It’s a crisis by numbers and there is no safety in them. Diabetes is on a rampage as the International Diabetes Federation’s 2017 Atlas reveals. An authoritative resource that focuses on the global burden of diabetes and its complications, the report reveals the global diabetic epidemic that ranks among the top 10 causes of mortality worldwide, leading to five million deaths every year.

The Middle East and North Africa region alone is host to 37.8 million diabetics and expected to touch 80 million by 2045. In the UAE, 17 per cent of the adult population is affected and worse, for every known diabetic, there is at least one more who remains potentially undiagnosed. If this picture seems alarming, there is a simple way for sceptics to validate its truth: Just ask a dozen people in your vicinity if any one of them suffers from diabetes. Chances are, many of them will confess they do.

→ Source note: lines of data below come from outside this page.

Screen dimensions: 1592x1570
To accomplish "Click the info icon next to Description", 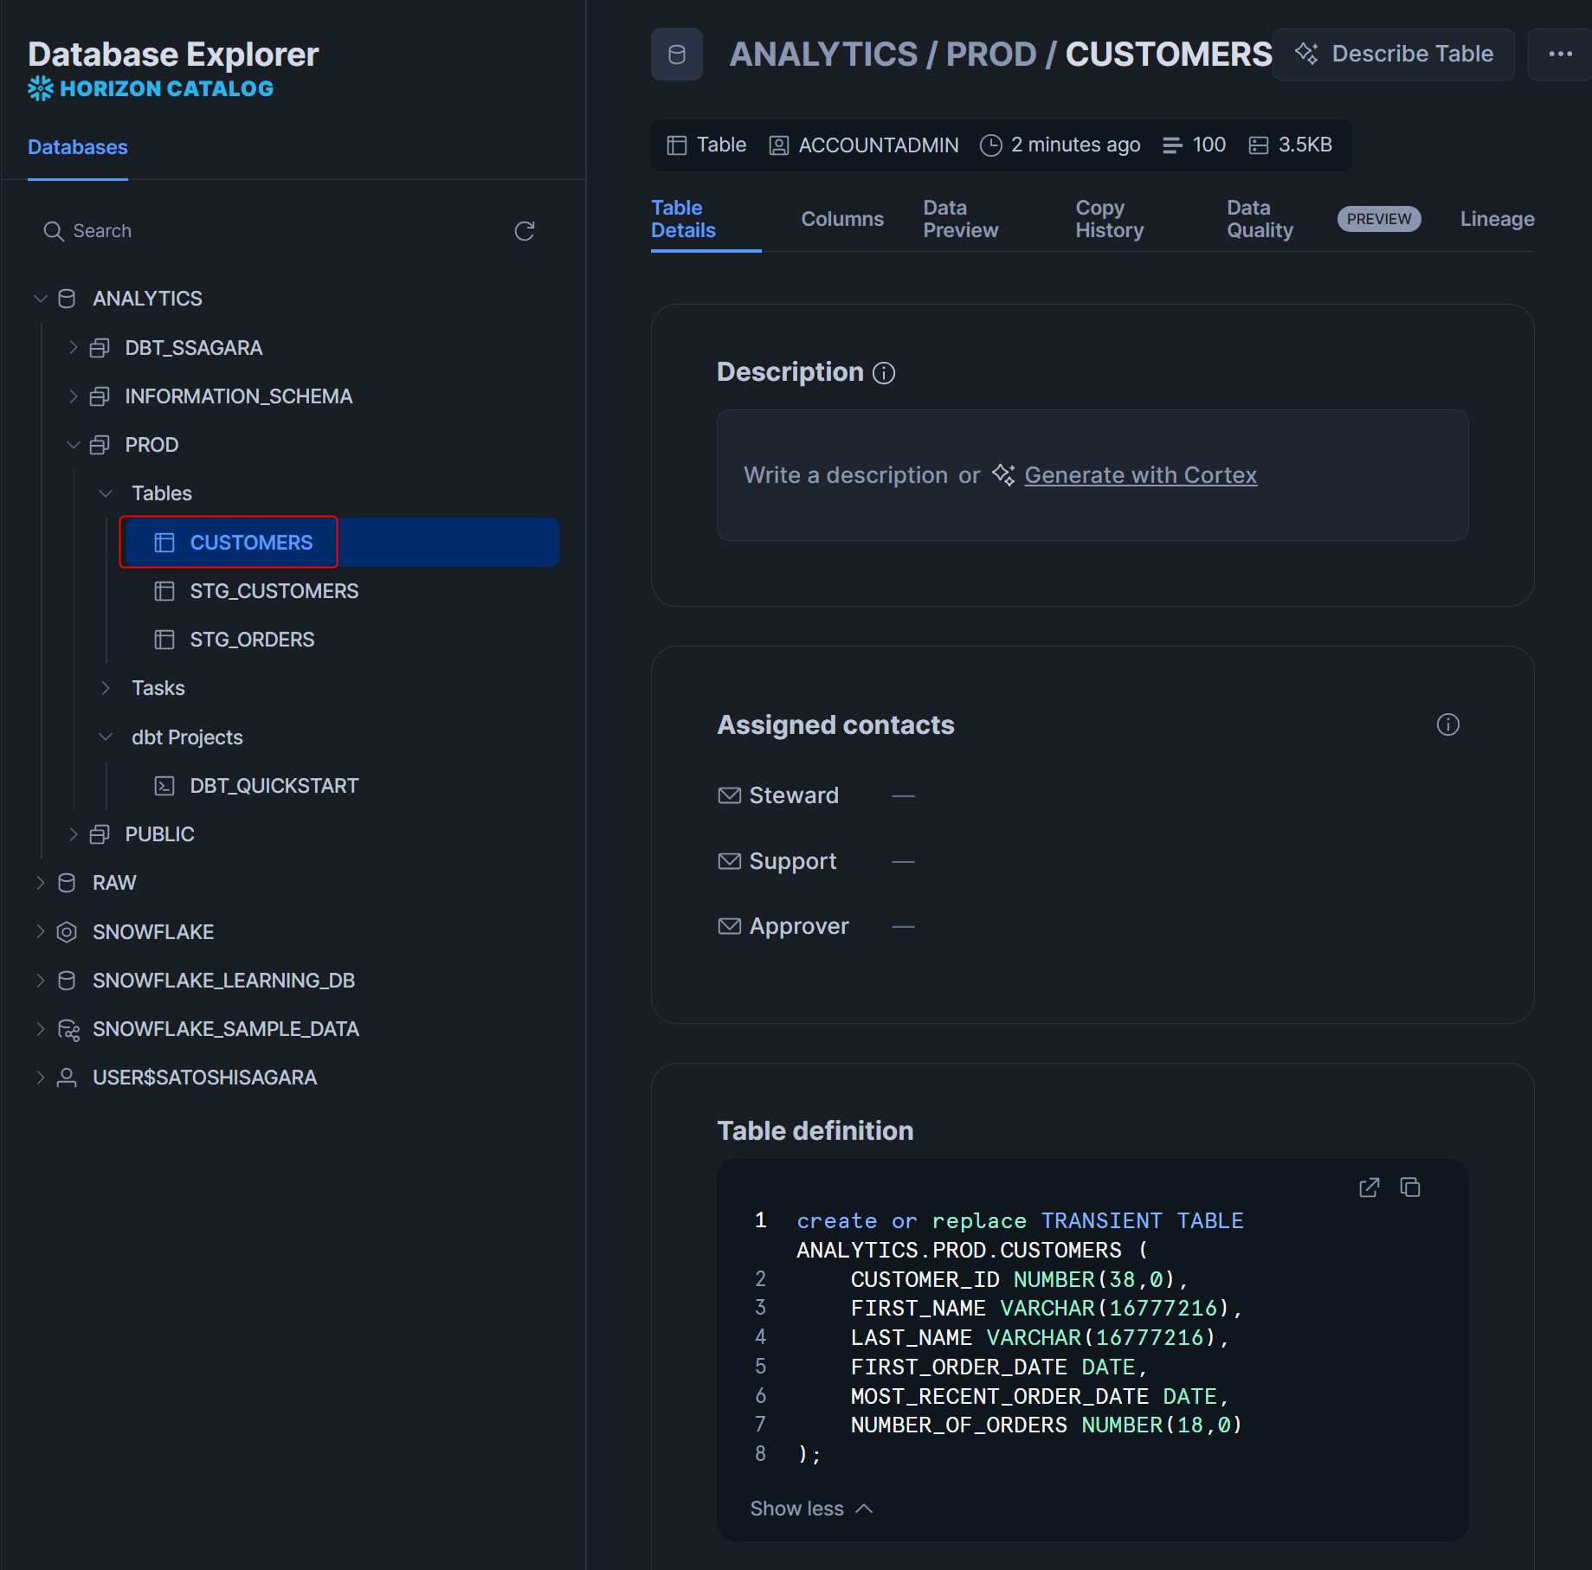I will pos(884,373).
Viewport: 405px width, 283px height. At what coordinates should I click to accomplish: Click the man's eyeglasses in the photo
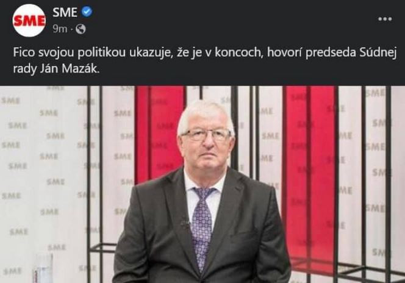click(x=207, y=135)
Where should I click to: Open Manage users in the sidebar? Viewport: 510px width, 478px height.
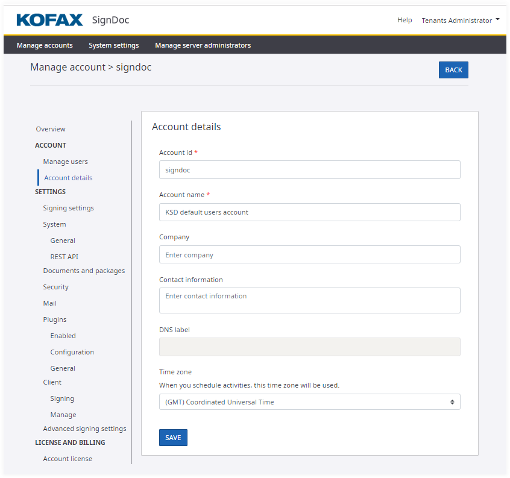click(x=65, y=162)
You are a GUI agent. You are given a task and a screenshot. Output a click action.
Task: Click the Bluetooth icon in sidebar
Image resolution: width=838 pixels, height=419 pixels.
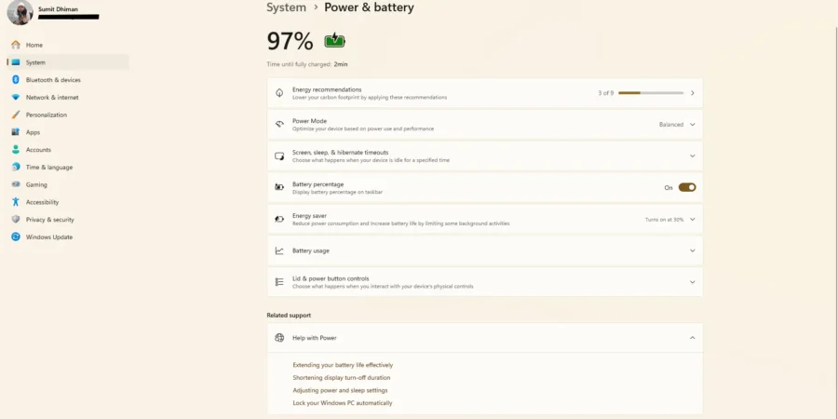coord(16,80)
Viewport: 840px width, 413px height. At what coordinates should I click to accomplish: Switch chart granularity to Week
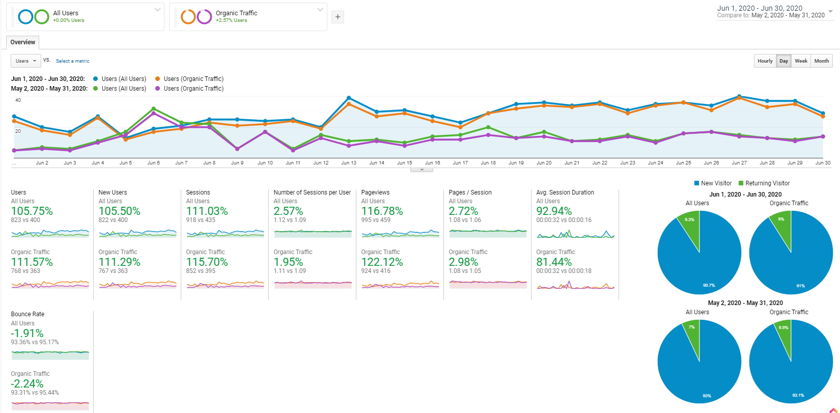pos(801,61)
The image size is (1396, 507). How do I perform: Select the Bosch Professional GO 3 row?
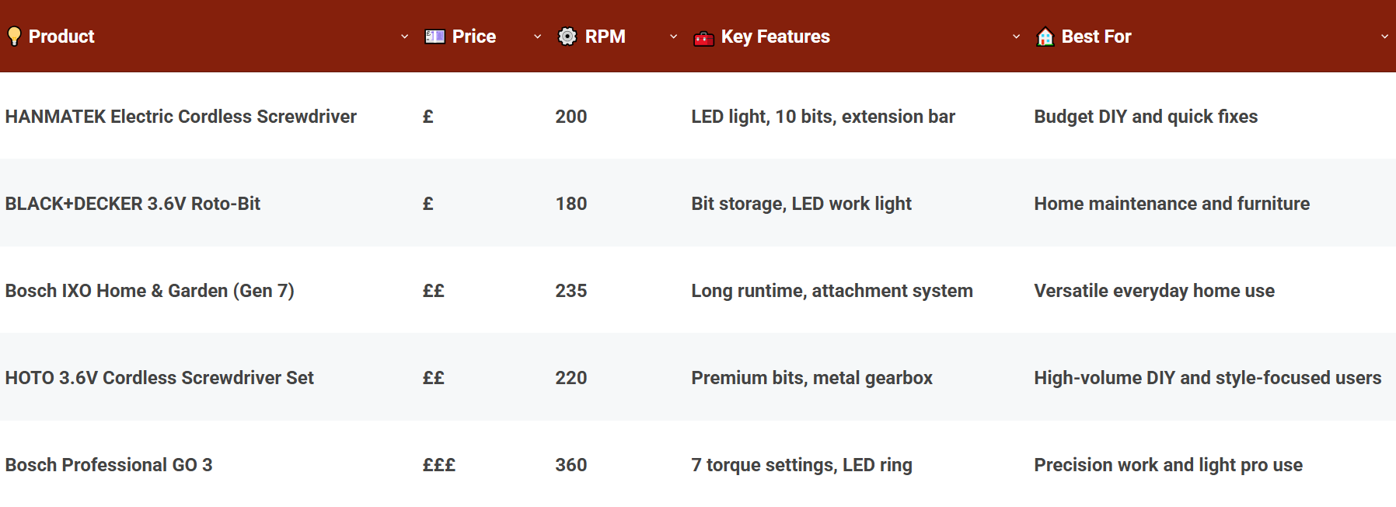[x=109, y=465]
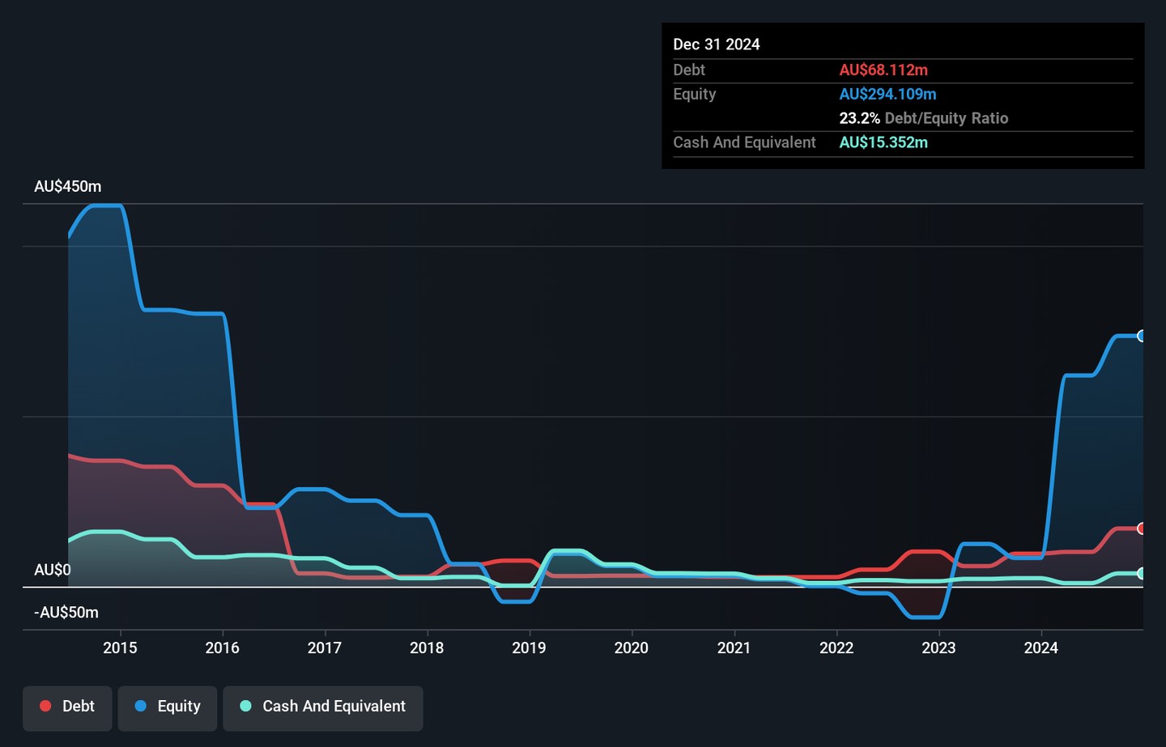1166x747 pixels.
Task: Click the AU$68.112m debt value in tooltip
Action: point(883,70)
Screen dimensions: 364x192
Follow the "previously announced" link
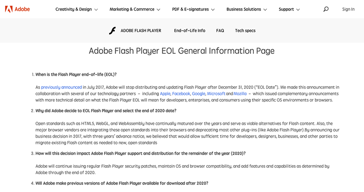point(61,87)
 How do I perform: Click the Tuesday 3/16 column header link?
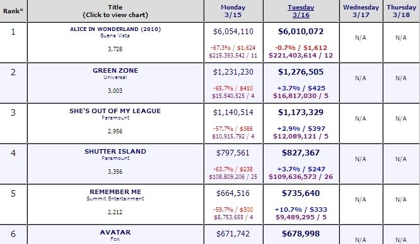click(x=301, y=11)
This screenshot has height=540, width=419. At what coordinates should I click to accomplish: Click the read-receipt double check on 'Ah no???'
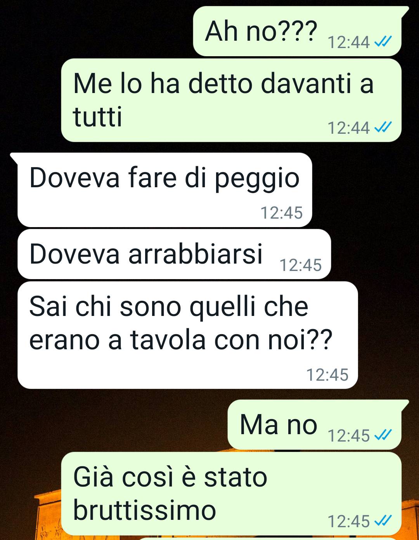click(383, 41)
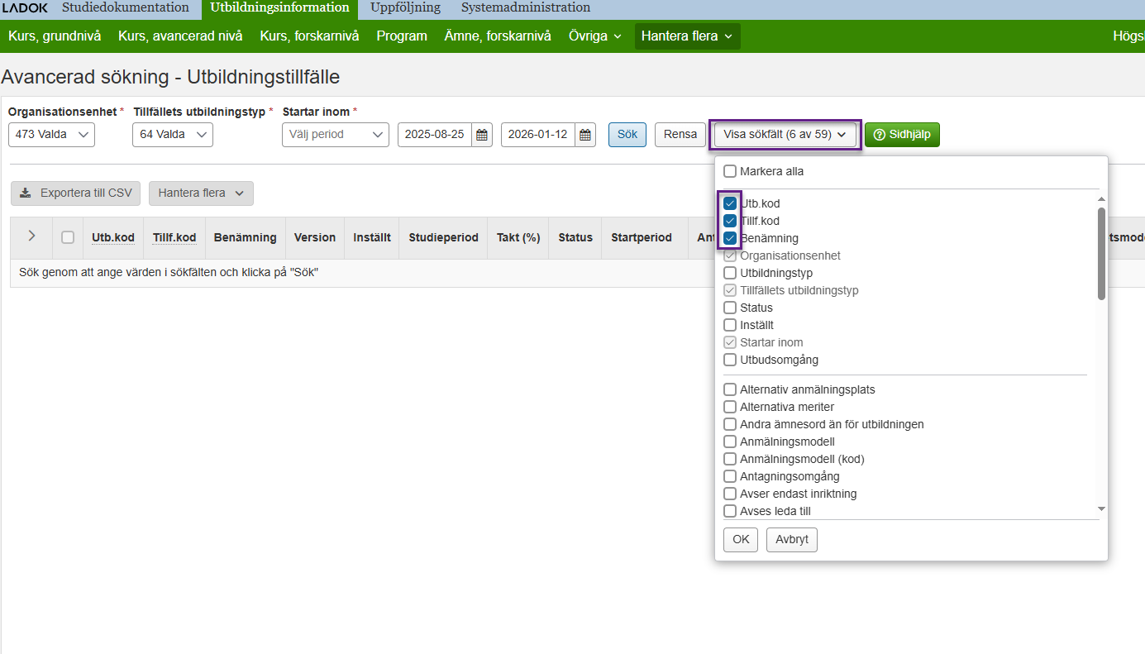Viewport: 1145px width, 654px height.
Task: Open the Organisationsenhet dropdown
Action: click(51, 135)
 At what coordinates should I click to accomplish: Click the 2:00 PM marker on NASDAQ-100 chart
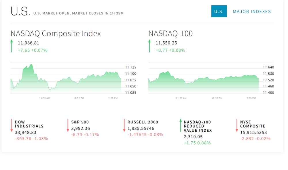point(251,98)
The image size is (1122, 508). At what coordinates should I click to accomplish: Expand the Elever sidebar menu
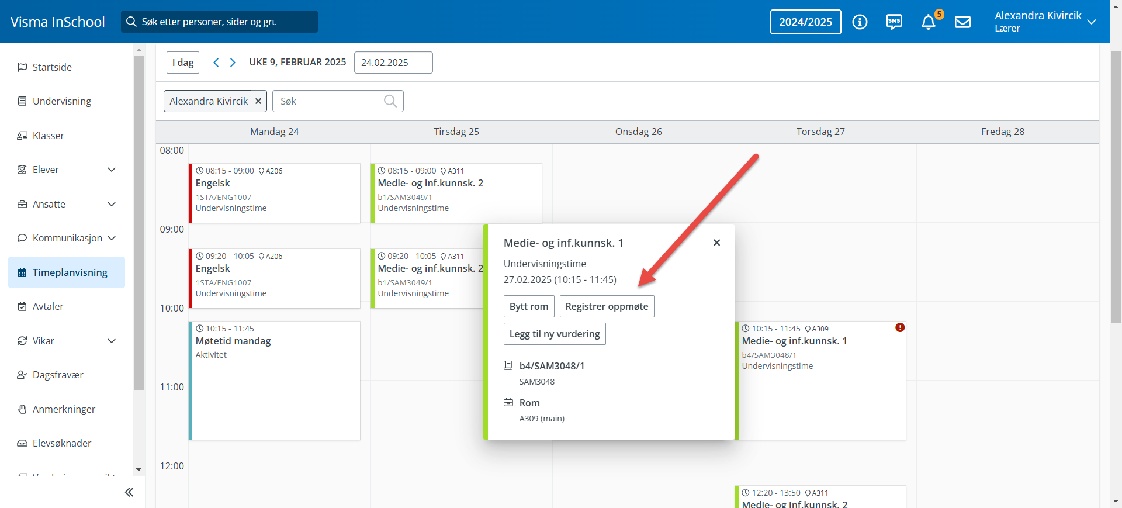(112, 170)
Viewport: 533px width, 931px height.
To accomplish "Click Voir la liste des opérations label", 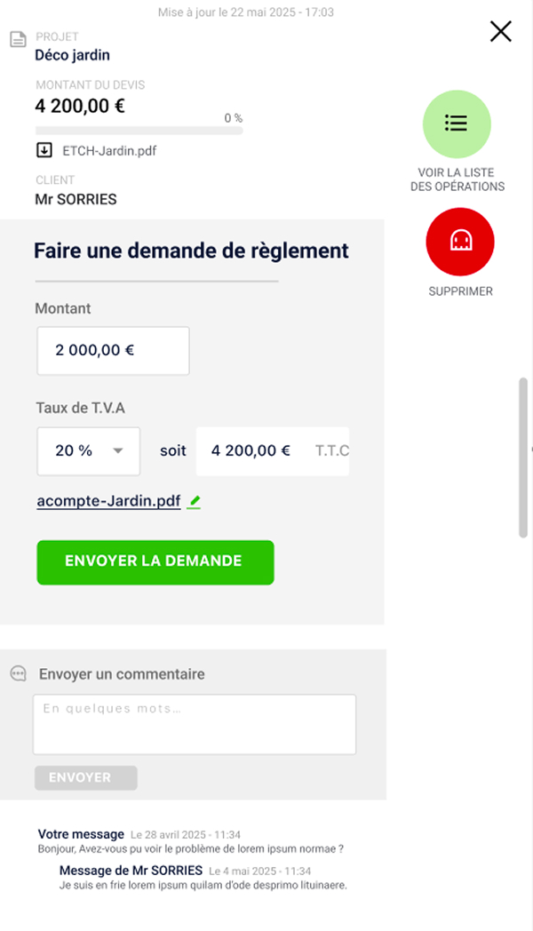I will pyautogui.click(x=457, y=179).
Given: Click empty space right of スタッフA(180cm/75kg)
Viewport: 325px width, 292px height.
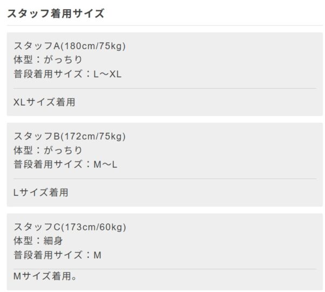Looking at the screenshot, I should (x=227, y=45).
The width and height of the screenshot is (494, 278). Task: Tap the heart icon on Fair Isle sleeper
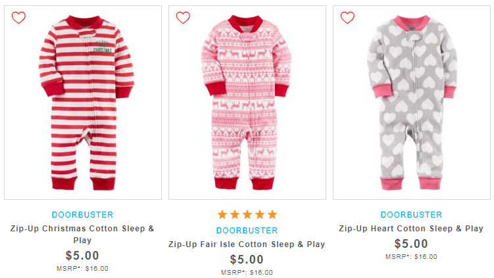coord(183,18)
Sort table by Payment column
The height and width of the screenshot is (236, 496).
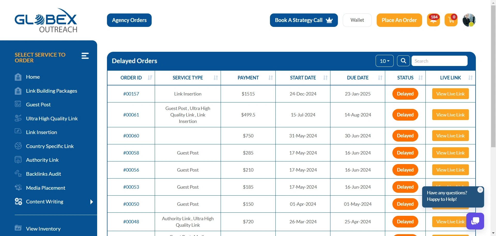(x=270, y=78)
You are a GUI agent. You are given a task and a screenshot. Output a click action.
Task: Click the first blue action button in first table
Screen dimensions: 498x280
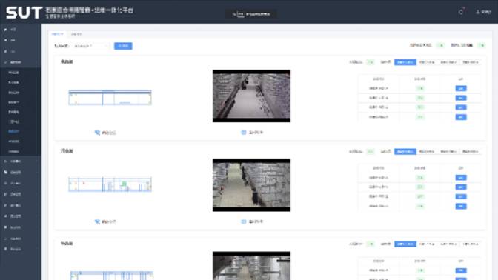[x=461, y=88]
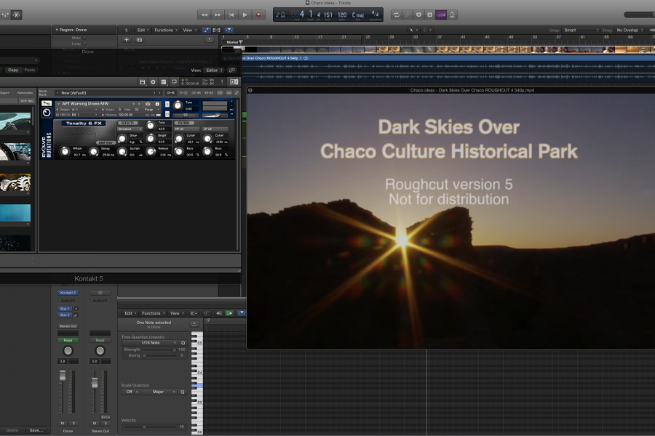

Though societies have, decade after decade, been made aware of the dangers of diabetes, the siren call of a consumptive lifestyle has all but drowned out those cautionary voices. The baseline problem of high blood sugar and its impact on various body organs and the consequent mass of health complications, and even death, is a biology lesson that most individuals do not consider important to remember, much less brush up on when stricken by the disease. Thus, the mortality outcome of diabetes, unfortunately and arguably, almost entirely predicates itself on self-deterministic choices as individuals continue to choose indulgence over moderation as a lifestyle pattern.

The big truth about diabetes is that perfidious as it is, it can also be controlled, even banished into remission. With each new dire projection about its increasing prevalence, there are also immensely reassuring medical evidences of how it can be combated. Study after study has established the salutary effects of weight control, correct diet, regular exercise and stress management on diabetes. This exertion of will power and discipline goes beyond managing the condition to even helping reverse it. But this advice is not preternatural; it is simply a reiteration of time-tested health precepts that point to the preferred approach to many lifestyle-derived, and perforce interlinked, health conditions such as blood pressure, diabetes and heart problems.

The moment this understanding dawns on a diabetic, she or he would find the proverbial needle in the monumental haystack of diabetic management control.